[About this task]
With the pictures removed, reproduce exactly the lines from the one that contains "The width and" through the last line of the entries below.
______
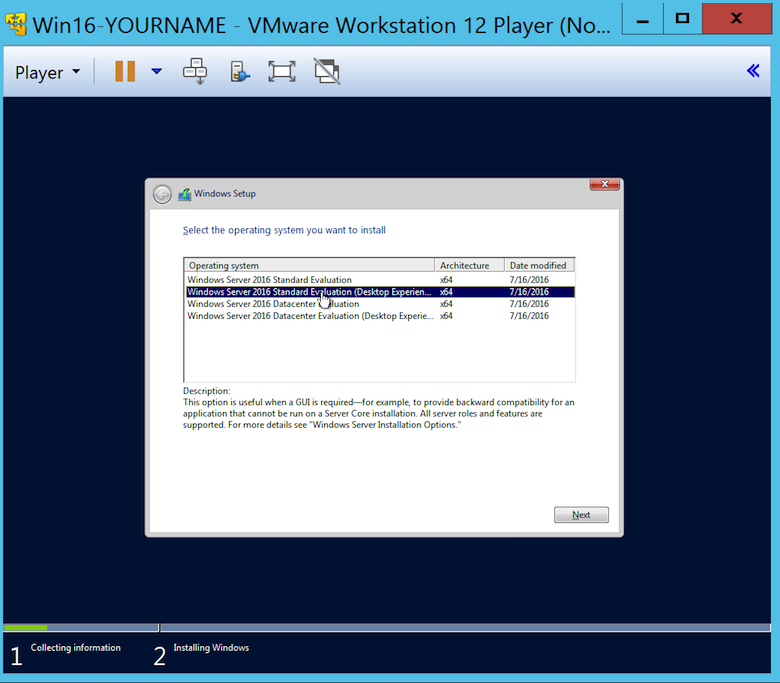Enter full screen mode icon
This screenshot has height=683, width=780.
pos(282,71)
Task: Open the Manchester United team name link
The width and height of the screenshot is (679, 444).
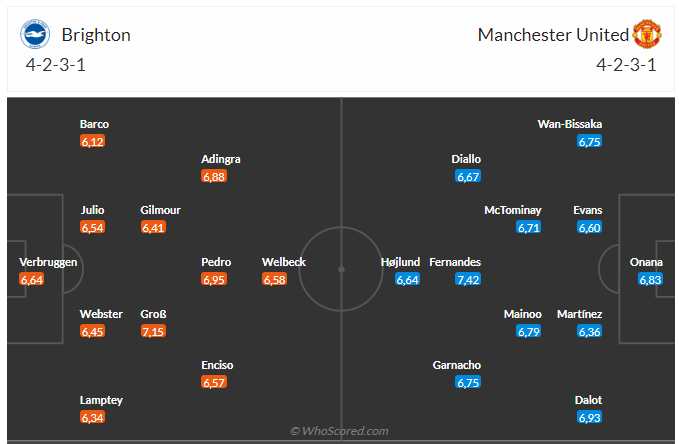Action: [x=553, y=35]
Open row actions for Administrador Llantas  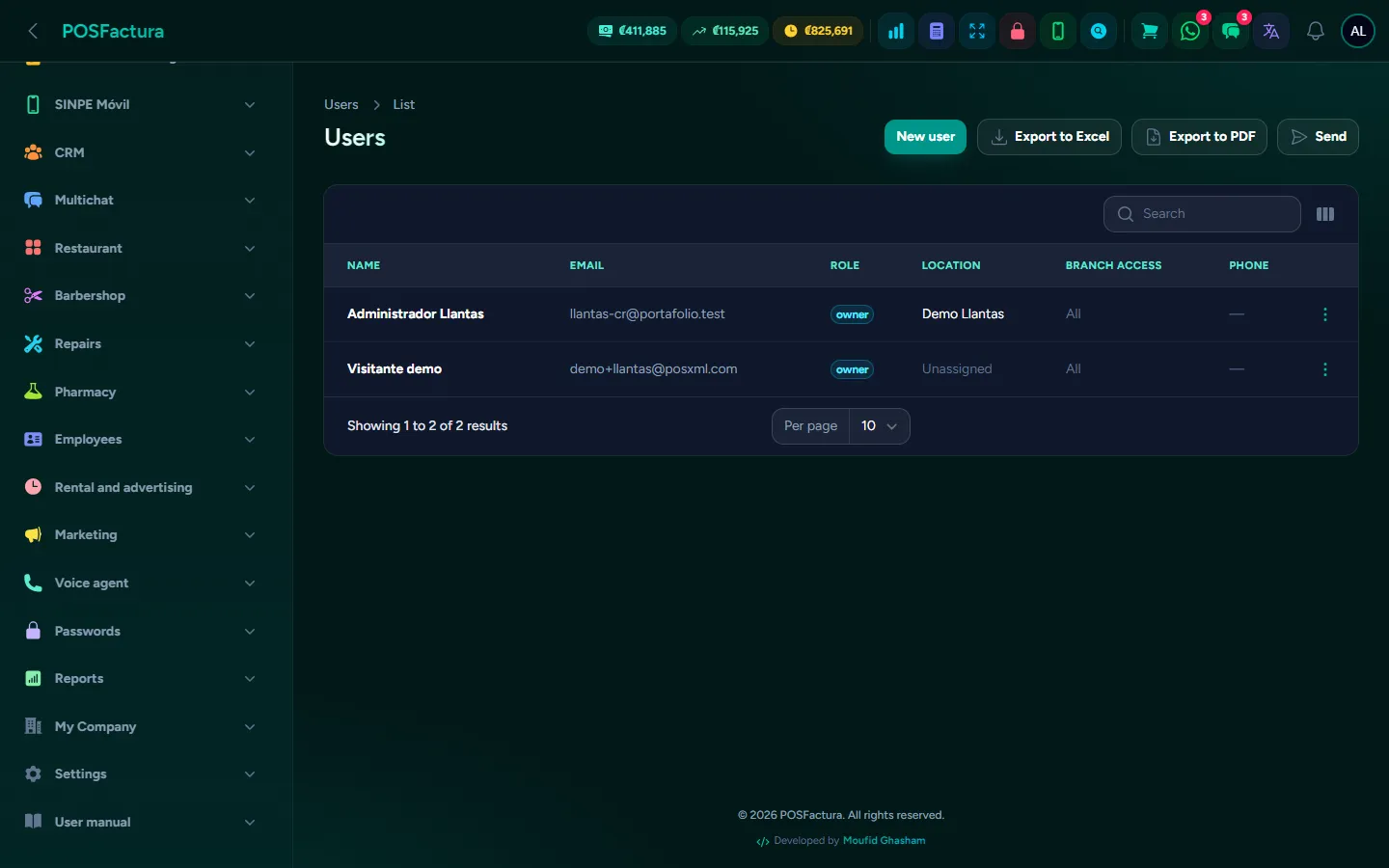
______
[Response to the task]
The width and height of the screenshot is (679, 444).
Action: [x=553, y=35]
Open row actions for Administrador Llantas  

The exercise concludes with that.